Showing posts with label harlock. Show all posts
Showing posts with label harlock. Show all posts

badge of honor

At Anime North a few weeks ago my wife spotted something groovy in the dealers room. No, not glomping crossdressing furry cosplayers – but something that was actually related to Japanese cartoons! Namely, a set of buttons from Albator.



You know, Albator! The French language version of Toei’s 1978 Captain Harlock series, broadcast to the Francophone world in the late 1970s. Albator, whose name was changed from “Captain Harlock” because, as the story goes, the French localizers were afraid children would confuse the character with “Captain Haddock” from the popular Belgian comic Tintin. Because the characters are so much alike! There isn't a similar story to explain why every other character in Captain Harlock got his or her name changed, nor why all the music was thrown out in favor of vastly inferior replacements.





At any rate the buttons are pretty cool.

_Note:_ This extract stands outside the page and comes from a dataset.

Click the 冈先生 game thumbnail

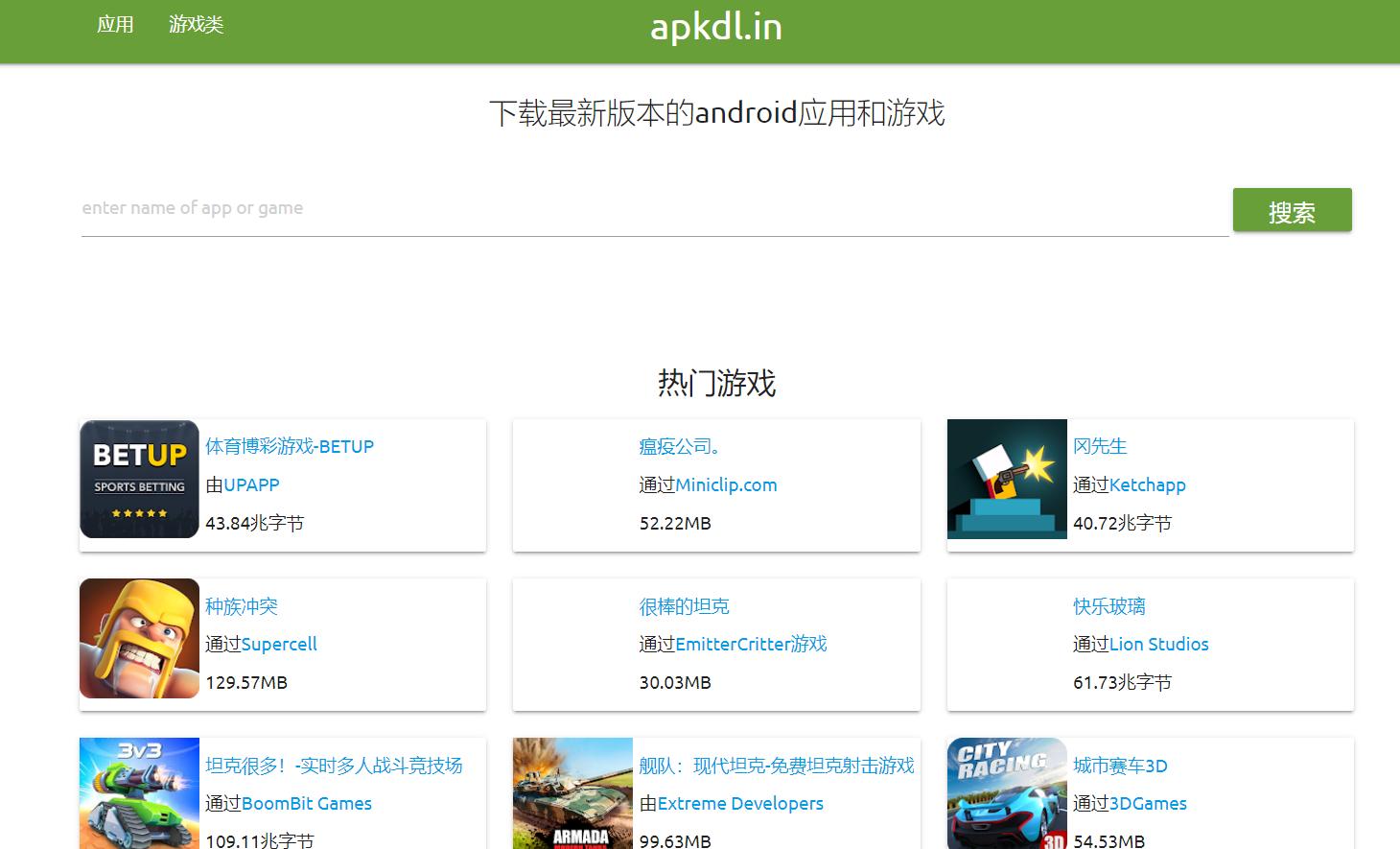pyautogui.click(x=1006, y=478)
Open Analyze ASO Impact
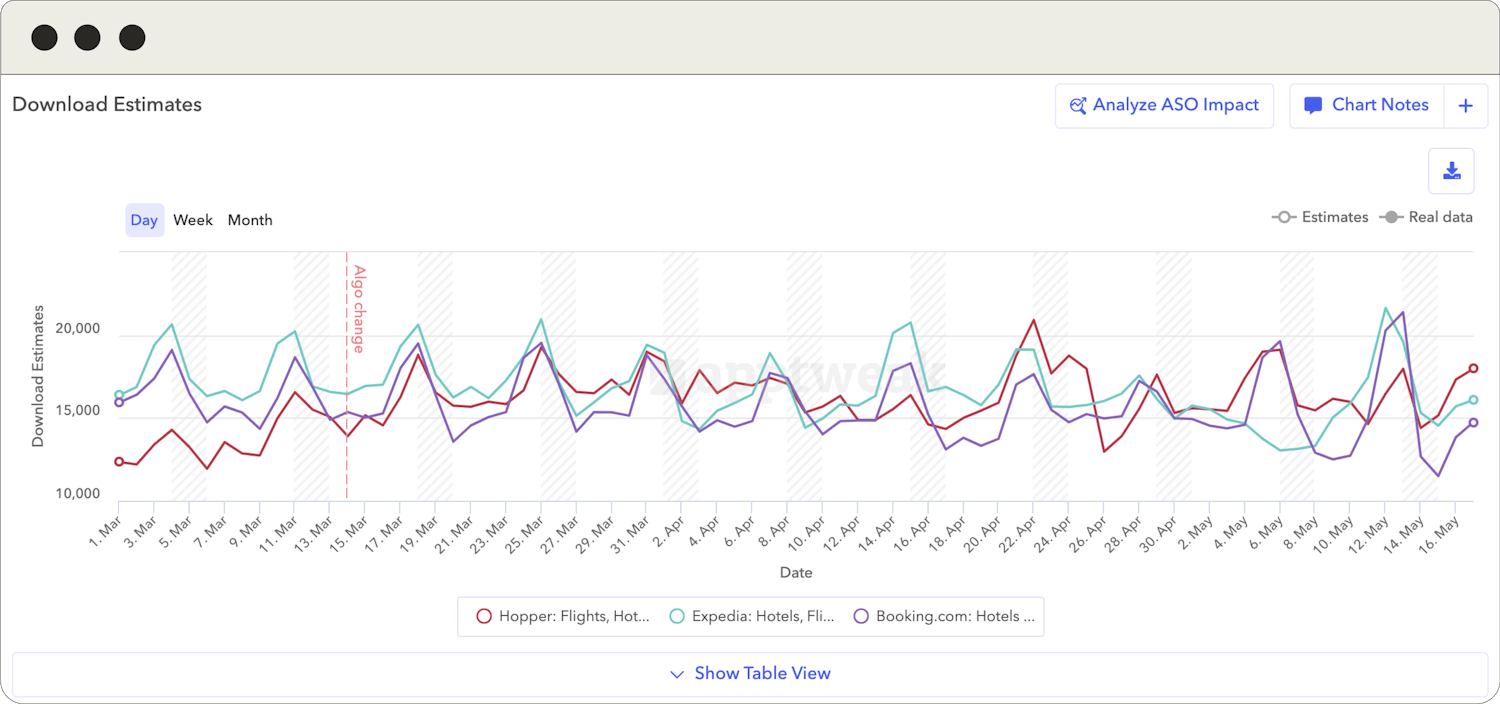This screenshot has height=704, width=1500. point(1164,104)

Not just because Tadashi Daiba – sorry, “Ramis” - is clearly missing an eye, or the general sloppy fan art vibe of the artwork, but mostly for the 70s era CBC logo plastered onto the images. Albator was broadcast on the French-language CBC – sorry, “Radio-Canada Television”- starting in 1979, and along with other French-language anime hits like Goldorak, Candy Candy, and Le Roi Leo, gave the Francophone Canadian anime fan a distinct advantage over the Anglophone Canucks, who were forced to make do with Star Blazers and Force Five on Buffalo UHF stations.

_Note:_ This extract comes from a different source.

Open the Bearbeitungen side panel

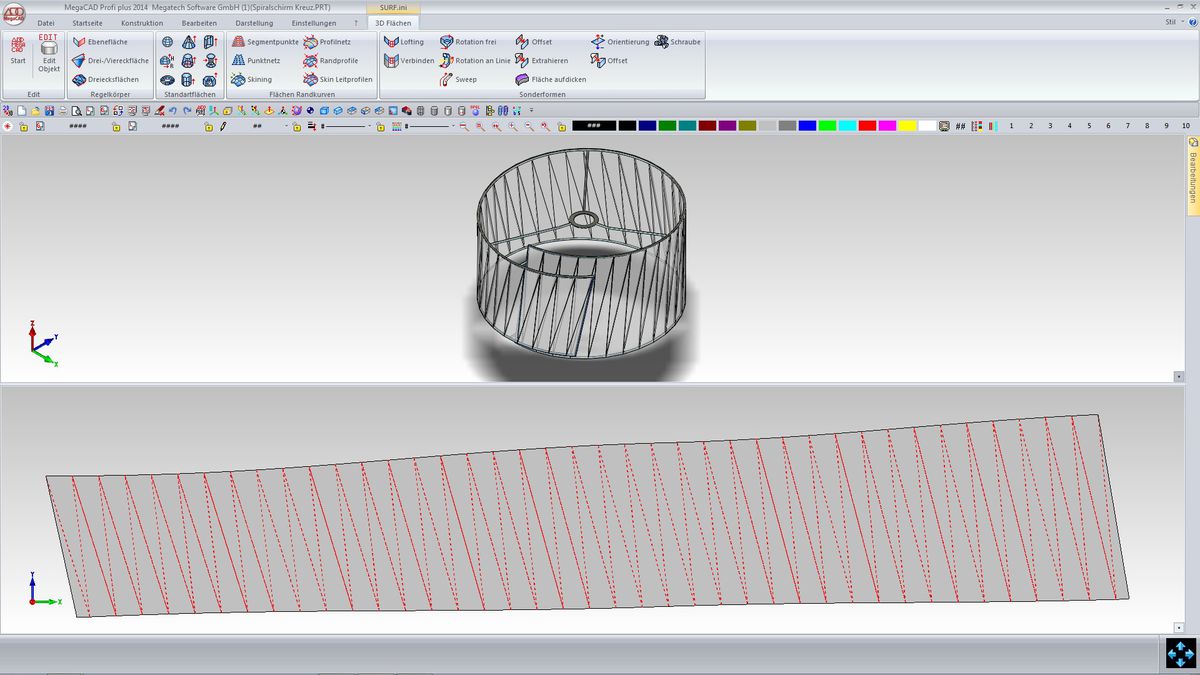click(x=1192, y=170)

You might notice that one of these characters is not like the others. Sure, Captain Future, the '78 Toei series based on the pulp series by Edmond Hamilton, was popular in Europe, where he was known as "Capitane Flam". However, how a button of Captain Future’s girlfriend “beautiful Joan Randall” wound up with some Albator badges is anybody’s guess. You know those Japanese cartoons, they all look the same. And the character's slight name change only proves the Electric Company's hypothesis that a Joan can become a “Johan” merely by adding our good friend “silent h”.

i am terribly sorry.

Still in crazy busy mode. Anime North went well and there was much classic anime discussioning, but I still have obligations to fulfill and miles to go before I sleep, or at least before I get a free couple of hours to write something on this blog. In the meantime you should go out and purchase this:



It's the latest issue of Otaku USA magazine, featuring a big article by yours truly all about Captain Harlock and Galaxy Express 999, with extra sidebar material by Tim "Star Blazers" Eldred! Additionally there's work by the always great Darius Washington, Mike Toole, Daryl "Destroy" Surat, and others much more talented than myself. So don't let my lazy behavior keep you from wallowing in 1970s Japanese cartoons, go buy magazine! Talk at you soon!!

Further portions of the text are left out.